Week ahead in committees

Even though the Commons is only sitting for two days next week, MPs still manage to cram in some fairly significant committee business....and as Easter looms, watch out for some important reports.

Here's my rundown...


The Public Accounts Committee goes walkabout to take evidence at Barking Town Hall (in Chair Margaret Hodge's constituency) on capital funding for new school places, based on a report from the National Audit Office - in other words, with a quarter of a million new places needed in schools in England, are the expanding schools getting the buildings they need? The committee will visit a local primary and secondary school in the area to see some of the problems of finding classroom space. Chris Wormald, permanent secretary at the Department of Education, will be quizzed at 3.15pm.

Back on the committee corridor, the Treasury Committee have a busy couple of days as they hold three evidence sessions on the Budget, culminating in an appearance by the Chancellor George Osborne. To tee that up, they speak first to economists from Citigroup, Capital Economics and Goldman Sachs, followed by the tax and spending think-tank, the Institute of Fiscal Studies, followed by John Cridland, the director general of the CBI, and Paul Smee, director general of the Council of Mortgage Lenders.

The Communities and Local Government Committee (at 4.10pm) holds its sixth evidence session on the private rented sector, with the mayor of Newham, Sir Robin Wales, topping the witness list. Newham introduced compulsory licensing for all landlords in the private rented sector from January 2013.
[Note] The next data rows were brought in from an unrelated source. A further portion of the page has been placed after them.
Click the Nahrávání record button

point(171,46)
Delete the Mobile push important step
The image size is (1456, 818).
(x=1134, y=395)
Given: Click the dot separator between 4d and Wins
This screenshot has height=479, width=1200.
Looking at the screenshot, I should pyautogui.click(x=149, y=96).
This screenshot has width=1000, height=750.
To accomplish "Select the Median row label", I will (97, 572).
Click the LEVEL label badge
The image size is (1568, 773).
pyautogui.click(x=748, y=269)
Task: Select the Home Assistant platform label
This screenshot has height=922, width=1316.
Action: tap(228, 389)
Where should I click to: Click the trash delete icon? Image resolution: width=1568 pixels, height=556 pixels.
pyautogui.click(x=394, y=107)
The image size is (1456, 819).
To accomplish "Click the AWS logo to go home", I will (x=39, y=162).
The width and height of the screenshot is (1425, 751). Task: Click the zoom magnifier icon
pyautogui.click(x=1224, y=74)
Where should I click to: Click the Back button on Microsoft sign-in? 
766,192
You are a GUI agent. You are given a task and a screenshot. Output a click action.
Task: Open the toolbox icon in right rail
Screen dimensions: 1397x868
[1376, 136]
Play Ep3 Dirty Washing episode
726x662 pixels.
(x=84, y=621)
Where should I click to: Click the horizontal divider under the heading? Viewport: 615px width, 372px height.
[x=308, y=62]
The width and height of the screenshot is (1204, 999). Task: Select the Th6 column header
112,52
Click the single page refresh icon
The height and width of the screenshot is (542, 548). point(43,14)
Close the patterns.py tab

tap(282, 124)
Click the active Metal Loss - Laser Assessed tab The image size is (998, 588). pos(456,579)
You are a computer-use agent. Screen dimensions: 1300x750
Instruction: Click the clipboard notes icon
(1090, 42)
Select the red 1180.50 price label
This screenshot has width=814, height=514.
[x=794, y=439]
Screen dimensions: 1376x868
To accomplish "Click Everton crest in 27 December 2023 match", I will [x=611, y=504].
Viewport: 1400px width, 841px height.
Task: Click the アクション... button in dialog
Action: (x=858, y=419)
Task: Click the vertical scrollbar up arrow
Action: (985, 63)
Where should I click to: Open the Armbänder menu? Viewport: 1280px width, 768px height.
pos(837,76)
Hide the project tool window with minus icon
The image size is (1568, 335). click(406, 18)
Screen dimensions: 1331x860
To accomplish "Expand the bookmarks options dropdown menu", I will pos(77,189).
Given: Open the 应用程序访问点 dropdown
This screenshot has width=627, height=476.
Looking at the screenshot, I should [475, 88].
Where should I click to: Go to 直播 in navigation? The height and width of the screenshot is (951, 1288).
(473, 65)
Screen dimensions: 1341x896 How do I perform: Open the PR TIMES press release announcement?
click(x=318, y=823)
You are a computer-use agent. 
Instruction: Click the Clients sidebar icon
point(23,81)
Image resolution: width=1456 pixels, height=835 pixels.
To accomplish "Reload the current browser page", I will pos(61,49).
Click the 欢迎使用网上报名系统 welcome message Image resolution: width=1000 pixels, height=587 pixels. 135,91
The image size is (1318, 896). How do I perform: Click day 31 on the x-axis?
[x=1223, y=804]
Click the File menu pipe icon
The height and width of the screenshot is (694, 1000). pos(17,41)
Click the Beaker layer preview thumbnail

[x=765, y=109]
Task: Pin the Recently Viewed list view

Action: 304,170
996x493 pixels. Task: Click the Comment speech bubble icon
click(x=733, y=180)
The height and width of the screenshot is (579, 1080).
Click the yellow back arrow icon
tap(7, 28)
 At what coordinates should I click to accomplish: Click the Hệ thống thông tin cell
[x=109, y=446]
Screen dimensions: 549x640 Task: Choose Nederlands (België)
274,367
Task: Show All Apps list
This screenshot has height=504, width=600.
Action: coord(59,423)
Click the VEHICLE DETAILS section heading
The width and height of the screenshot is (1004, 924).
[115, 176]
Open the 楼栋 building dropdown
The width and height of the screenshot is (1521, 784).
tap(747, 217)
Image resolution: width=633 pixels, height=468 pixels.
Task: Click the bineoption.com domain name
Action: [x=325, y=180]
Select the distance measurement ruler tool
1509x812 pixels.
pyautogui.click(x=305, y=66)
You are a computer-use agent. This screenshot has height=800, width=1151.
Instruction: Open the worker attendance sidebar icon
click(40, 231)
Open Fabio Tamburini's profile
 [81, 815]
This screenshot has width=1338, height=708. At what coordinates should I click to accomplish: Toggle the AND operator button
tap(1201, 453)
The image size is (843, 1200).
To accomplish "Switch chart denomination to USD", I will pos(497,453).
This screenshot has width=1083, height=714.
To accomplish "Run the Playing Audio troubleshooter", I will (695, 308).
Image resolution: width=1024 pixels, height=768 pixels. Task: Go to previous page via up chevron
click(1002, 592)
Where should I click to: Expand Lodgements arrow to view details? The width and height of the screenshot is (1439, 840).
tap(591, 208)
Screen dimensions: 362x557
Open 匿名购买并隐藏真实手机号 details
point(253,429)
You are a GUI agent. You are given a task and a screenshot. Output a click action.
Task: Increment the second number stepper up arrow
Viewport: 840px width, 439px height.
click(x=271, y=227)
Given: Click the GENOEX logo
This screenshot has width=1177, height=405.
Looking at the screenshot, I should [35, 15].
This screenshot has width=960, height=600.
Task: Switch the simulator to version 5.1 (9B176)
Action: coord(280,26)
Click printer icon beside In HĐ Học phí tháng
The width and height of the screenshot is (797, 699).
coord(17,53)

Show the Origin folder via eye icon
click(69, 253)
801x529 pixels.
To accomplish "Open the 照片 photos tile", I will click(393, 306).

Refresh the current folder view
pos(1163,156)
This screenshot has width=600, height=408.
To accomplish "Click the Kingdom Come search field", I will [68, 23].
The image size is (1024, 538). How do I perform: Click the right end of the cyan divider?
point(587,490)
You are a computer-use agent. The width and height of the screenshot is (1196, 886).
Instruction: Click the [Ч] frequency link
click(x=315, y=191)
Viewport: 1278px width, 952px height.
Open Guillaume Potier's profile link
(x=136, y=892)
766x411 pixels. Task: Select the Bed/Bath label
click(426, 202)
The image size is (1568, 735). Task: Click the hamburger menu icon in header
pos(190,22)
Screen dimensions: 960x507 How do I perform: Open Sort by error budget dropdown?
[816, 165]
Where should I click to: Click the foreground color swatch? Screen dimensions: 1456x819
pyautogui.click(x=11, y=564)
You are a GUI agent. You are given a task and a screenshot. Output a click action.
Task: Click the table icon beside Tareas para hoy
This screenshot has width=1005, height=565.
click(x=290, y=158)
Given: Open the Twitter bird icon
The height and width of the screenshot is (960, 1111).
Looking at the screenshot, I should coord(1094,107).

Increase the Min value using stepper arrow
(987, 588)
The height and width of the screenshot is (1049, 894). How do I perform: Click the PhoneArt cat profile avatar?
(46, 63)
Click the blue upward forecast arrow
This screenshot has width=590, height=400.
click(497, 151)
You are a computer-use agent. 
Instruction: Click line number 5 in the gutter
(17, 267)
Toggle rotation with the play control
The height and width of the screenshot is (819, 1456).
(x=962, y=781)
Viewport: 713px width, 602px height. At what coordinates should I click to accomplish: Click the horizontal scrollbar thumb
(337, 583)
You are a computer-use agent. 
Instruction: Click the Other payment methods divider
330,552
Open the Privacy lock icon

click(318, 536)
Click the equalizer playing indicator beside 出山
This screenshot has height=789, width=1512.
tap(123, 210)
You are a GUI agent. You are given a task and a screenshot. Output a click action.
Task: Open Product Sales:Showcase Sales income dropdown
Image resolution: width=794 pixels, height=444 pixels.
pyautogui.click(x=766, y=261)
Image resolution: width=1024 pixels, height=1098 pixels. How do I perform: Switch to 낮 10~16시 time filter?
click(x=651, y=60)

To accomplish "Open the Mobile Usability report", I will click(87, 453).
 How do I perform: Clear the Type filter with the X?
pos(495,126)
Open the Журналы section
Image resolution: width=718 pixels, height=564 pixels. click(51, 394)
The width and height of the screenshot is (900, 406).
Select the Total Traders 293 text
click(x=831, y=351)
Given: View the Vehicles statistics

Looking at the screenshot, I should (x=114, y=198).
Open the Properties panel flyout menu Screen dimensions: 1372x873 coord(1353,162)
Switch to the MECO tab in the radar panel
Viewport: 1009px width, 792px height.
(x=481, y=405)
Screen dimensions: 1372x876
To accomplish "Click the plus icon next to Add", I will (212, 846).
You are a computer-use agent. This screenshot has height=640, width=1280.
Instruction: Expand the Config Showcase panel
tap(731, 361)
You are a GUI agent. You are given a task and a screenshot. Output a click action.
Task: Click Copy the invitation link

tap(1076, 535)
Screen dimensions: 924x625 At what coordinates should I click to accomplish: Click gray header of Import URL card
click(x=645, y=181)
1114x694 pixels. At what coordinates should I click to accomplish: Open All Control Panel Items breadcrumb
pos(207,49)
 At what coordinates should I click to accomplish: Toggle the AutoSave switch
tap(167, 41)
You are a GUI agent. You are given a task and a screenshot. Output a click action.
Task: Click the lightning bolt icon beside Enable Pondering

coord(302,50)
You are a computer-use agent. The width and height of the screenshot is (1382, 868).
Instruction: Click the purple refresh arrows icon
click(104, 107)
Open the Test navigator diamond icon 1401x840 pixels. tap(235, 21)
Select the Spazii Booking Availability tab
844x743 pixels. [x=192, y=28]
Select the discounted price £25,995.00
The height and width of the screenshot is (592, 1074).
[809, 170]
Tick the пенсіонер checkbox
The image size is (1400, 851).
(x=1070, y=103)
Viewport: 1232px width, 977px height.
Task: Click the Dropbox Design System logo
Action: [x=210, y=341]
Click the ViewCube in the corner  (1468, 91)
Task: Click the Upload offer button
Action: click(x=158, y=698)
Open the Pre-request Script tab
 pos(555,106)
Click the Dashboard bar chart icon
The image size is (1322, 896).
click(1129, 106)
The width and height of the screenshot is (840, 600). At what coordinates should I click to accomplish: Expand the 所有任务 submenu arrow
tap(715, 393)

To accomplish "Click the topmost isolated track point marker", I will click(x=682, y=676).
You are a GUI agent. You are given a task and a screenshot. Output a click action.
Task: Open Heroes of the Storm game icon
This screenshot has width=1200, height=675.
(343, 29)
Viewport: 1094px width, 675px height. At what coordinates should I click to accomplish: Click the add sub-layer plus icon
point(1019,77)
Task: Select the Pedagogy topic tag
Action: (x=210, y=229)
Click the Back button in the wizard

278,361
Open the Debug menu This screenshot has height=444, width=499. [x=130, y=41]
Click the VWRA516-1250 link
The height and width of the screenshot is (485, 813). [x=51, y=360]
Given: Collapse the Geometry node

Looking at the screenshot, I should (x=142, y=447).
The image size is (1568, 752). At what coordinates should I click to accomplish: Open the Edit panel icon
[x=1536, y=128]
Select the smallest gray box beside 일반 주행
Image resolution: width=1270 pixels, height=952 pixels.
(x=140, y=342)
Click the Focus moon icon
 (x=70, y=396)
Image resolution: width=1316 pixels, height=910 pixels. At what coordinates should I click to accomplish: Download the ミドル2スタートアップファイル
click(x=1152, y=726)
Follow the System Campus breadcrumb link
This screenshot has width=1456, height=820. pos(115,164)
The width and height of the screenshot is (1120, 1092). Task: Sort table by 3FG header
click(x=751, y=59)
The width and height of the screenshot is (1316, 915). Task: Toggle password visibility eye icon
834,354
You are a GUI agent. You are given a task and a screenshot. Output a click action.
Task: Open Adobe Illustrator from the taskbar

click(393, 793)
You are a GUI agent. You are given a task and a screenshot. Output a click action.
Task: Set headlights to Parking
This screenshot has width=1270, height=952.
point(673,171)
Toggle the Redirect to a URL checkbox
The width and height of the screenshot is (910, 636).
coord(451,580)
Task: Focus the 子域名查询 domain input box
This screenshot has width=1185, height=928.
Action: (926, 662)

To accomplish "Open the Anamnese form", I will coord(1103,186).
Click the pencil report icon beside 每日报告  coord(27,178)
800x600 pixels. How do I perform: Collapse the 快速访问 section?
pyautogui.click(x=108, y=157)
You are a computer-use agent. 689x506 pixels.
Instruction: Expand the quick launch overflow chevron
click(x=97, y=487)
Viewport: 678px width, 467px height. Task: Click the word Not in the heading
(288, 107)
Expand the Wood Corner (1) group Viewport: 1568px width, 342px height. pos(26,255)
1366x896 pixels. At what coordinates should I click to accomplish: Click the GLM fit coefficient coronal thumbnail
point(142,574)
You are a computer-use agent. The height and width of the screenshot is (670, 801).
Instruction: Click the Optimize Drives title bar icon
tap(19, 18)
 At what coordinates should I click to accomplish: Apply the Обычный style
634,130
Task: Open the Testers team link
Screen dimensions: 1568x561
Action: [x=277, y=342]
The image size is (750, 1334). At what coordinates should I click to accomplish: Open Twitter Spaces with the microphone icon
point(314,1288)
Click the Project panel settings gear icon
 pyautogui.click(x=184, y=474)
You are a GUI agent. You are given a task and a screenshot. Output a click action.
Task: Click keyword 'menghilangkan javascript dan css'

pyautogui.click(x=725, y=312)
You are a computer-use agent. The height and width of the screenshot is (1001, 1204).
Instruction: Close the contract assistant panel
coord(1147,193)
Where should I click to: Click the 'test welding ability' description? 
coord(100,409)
The Treasury Committee (at 10am) continues to hear from the independent numbers tsar, Robert Chote, chairman of the Office for Budget Responsibility. It's the quango set up by George Osborne to provide independent economic statistics and forecasts, as it continues its inquiry into the Budget. And in the afternoon, at 2.15pm, the committee reconvenes to hear from the Chancellor himself, George Osborne.

The International Development Committee (at 9.30am) has its second evidence-taking session on Global Food Security. With the G8 event on malnutrition fast approaching, and the NGO campaign on hunger also ongoing, this session is an opportunity for the committee to explore some of the broader strategic issues relating to food security, and to examine the respective roles of various key institutions. The first panel includes representatives of the World Food Programme (WFP), Food and Agricultural Organisation (FAO) and the Global Alliance for Improved Nutrition (GAIN). The second panel includes the UK government's Chief Scientific Adviser, Sir John Beddington, together with the heads of the International Fund for Agricultural Development (IFAD) and the International Food Policy Research Institute (IFPRI).

The Business, Innovation and Skills Committee (at 11.30am) will hear from Secretary of State Vince Cable in its final evidence session for its inquiry into the Kay Review of UK Equity Markets and Long-term Decision Making - this is a coalition wedge issue. Dr Cable is thought to believe that the City is not good enough at investing in UK industry, and may well highlight disagreements with Conservative colleagues in the Treasury.

The Culture, Media and Sport Committee (at 10.30am) takes evidence on support for creative industries from witnesses including Sandie Shaw, chair of the Featured Artists Coalition and the Energy and Climate Change Committee (at 10.30am) examines the Renewable Heat Incentive which is designed to encourage technologies like ground source heat pumps and biomass boilers in homes and businesses. Their manufacturers give evidence.